BEGIN Given passage

This circumpolar motion links the world's oceans and allows the deep water circulation from the Atlantic to rise in the Indian and Pacific Oceans, thereby closing the surface circulation with the northward flow in the Atlantic.
credit : NASA

That northward flow is a key part of the larger circulation of water, heat and nutrients around the world’s oceans.
Climate scientists have been concerned since the 1980s that rising global temperatures could throw a wrench in the conveyor belt–like system, with possibly stark climatic consequences.
Sea levels could ratchet upward along the U.S. east coast, key fisheries could be devastated by spiking water temperatures and weather patterns over Europe could be altered.

Such concerns had been quelled over the last decade as climate models suggested this branch of the ocean’s circulatory system was not likely to see a rapid slowdown, which would slow any consequences.
But two new studies, published Wednesday in the journal Nature, suggest the recent weakening spotted by ocean sensors is not just a short-term blip, as some had thought.
Rather, it is part of a longer-term decline that has put the circulation at its weakest state in centuries.
The results imply climate models are missing key pieces of the puzzle, and that ill effects could be on their way.

Which pieces might be missing, though, could determine how worrying this trend is.
If models are not sensitive enough to the changes going on in the North Atlantic, “that sort of puts the warning flag a little higher,” says Thomas Delworth, an ocean and climate modeler at the National Oceanic and Atmospheric Administration who was not involved in the research.

The Atlantic meridional overturning circulation (AMOC) and the subpolar gyre, where ocean waters cool when the AMOC weakens.
Credit: Nature

Running AMOC

The warm, salty waters of the tropical Atlantic cruise northward along the eastern U.S.
before darting toward northwestern Europe (giving the British Isles a climate far balmier than Newfoundland at a similar latitude).
As that segment of ocean flow, known as the Gulf Stream, pushes north, it cools and becomes denser and eventually sinks, forming the so-called deepwater that flows back southward along the ocean floor toward Antarctica.



Copernicus Marine Service
Major Global Ocean Currents at the surface (red) and bottom of the ocean (blue)

This cycle, called the Atlantic Meridional Overturning Circulation (AMOC), plays a key role in moving heat around the planet as well as nutrients throughout the ocean.
It also helps draw carbon dioxide from the atmosphere into the sea.
In the Pacific Ocean equatorial heat is transported north and south toward both poles.

END Given passage
BEGIN Listing

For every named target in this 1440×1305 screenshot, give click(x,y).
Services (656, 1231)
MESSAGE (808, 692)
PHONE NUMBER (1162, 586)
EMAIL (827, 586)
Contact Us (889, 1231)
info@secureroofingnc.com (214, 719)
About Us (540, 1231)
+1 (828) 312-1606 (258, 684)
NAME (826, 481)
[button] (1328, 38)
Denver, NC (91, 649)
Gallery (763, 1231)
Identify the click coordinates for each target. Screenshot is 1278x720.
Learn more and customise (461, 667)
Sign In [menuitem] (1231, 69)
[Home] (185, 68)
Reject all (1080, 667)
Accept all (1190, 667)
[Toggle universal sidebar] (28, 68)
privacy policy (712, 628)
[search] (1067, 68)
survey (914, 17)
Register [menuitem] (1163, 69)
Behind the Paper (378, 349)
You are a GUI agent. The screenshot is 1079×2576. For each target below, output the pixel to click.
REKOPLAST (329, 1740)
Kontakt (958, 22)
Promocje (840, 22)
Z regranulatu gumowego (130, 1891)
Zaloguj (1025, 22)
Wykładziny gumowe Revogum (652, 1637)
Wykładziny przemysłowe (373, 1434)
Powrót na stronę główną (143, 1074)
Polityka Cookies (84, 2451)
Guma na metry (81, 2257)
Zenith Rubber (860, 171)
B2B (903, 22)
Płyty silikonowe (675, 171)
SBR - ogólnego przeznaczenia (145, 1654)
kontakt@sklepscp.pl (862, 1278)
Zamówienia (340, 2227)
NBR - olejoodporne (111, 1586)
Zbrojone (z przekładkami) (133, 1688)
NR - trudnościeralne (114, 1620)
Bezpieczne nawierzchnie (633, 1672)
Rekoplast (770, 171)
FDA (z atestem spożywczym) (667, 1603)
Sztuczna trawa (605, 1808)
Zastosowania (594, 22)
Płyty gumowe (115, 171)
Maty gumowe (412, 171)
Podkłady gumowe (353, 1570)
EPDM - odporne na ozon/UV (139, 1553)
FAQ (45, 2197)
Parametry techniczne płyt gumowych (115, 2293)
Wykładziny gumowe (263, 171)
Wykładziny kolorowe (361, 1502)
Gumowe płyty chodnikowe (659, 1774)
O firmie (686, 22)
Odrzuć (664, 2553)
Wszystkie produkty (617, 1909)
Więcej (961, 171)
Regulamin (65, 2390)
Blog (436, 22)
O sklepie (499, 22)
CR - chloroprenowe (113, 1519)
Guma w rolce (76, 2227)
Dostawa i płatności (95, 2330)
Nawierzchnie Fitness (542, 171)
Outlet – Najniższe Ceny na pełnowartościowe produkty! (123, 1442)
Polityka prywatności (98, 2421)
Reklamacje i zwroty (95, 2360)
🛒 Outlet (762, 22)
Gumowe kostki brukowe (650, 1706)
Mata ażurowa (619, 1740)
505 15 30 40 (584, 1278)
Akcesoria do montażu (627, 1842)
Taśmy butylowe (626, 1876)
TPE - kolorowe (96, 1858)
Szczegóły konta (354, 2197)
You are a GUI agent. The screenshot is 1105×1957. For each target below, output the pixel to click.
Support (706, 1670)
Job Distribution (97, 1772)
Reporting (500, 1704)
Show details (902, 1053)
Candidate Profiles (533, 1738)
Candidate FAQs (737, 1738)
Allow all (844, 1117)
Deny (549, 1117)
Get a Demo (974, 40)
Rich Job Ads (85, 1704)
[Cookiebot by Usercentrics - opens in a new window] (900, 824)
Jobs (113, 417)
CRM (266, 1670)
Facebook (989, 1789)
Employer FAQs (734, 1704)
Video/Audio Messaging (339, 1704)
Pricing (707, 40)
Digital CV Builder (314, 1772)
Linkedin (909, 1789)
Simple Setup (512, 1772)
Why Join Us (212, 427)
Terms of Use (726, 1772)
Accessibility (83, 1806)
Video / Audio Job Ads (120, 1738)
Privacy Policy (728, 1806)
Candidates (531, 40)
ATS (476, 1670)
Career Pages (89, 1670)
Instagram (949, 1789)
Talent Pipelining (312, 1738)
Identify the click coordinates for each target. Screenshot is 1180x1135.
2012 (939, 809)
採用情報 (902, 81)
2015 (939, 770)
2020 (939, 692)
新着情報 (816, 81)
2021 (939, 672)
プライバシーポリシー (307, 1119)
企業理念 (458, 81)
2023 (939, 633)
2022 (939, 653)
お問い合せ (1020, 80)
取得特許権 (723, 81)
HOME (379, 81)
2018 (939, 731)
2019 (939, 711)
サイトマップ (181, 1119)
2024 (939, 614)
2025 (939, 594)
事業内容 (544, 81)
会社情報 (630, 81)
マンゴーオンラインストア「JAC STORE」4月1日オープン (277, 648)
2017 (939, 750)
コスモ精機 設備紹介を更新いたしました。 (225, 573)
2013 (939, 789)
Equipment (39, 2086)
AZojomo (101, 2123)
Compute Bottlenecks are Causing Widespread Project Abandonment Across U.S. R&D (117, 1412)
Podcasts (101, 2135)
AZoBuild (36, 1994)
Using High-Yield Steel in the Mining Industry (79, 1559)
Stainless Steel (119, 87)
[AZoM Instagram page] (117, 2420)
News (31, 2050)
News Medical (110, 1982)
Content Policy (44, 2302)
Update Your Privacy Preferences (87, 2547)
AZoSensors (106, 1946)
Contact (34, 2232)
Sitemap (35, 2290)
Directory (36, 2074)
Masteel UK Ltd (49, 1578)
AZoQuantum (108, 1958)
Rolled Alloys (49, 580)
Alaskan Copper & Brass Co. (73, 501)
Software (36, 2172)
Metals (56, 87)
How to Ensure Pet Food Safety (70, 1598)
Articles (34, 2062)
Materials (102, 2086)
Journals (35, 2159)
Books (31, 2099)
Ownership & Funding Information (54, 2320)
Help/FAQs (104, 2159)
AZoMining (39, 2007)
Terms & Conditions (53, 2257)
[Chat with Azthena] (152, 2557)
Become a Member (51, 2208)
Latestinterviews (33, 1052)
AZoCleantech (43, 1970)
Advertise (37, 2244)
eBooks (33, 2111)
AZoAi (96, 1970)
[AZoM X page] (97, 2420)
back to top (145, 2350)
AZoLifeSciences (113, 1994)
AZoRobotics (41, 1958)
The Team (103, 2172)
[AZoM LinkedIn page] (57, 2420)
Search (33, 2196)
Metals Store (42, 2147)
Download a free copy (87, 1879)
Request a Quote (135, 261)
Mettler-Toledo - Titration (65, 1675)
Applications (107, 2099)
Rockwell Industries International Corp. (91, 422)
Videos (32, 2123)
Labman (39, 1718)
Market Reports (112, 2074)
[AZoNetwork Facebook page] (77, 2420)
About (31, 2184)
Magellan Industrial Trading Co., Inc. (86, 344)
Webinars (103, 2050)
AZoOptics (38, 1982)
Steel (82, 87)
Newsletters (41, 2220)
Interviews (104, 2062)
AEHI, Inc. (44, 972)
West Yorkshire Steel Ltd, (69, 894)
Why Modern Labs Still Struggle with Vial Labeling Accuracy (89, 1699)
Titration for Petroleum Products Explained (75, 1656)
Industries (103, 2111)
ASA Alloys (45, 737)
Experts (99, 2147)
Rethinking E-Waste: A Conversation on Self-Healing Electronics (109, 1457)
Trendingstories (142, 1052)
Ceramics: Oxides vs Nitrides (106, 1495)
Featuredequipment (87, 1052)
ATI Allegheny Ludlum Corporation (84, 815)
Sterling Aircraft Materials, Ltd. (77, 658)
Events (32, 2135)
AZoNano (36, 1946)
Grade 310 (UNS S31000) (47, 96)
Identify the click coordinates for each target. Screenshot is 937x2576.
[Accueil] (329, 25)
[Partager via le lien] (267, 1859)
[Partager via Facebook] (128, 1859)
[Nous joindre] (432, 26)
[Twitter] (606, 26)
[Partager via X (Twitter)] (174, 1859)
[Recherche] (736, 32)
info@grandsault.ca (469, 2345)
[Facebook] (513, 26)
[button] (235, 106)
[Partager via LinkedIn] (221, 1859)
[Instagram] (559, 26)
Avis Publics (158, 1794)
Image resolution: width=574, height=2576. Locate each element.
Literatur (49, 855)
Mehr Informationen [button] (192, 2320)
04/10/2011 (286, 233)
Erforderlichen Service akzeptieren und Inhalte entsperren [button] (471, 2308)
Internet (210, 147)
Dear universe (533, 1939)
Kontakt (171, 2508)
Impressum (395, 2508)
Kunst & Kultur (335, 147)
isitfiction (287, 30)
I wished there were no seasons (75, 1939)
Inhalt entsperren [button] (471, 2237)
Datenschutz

END Listing

Given instruction: Continue the ocean circulation article from its last sentence.

Reply to the exercise:
But in the Atlantic “the heat is moving northward throughout the whole Atlantic Ocean,” says David Thornalley, a paleo-oceanographer at University College London and co-author of one of the new studies.
The resulting heat imbalance between the Northern and Southern hemispheres determines several large climatic features, such as the latitude at which a key tropical rain belt is located, which impacts water supplies, precipitation for agriculture and the health of tropical ecosystems.

As global temperatures rise with the levels of heat-trapping gases in the atmosphere, the AMOC could be disrupted by an influx of freshwater from increasing precipitation in the North Atlantic and the melting of sea ice and glaciers on land.
The added freshwater lowers the water density in the zone where deepwater forms, backing up and weakening the overall flow of the AMOC like a clogged sink.
That slowdown means less heat is transported northward, leading to cooler ocean temperatures in a region below Greenland, and warmer temperatures off the U.S.
east coast.
That warming leads to higher sea levels along the coast and raises sea temperatures where economically valuable cold-loving species like cod and lobster live.

The North Atlantic is a key juncture in the world ocean circulation system that has impacts on our climate. The Gulf Stream carries warm, salty water to the Labrador Sea and the Nordic Seas, where it releases heat to the atmosphere and warms Western Europe.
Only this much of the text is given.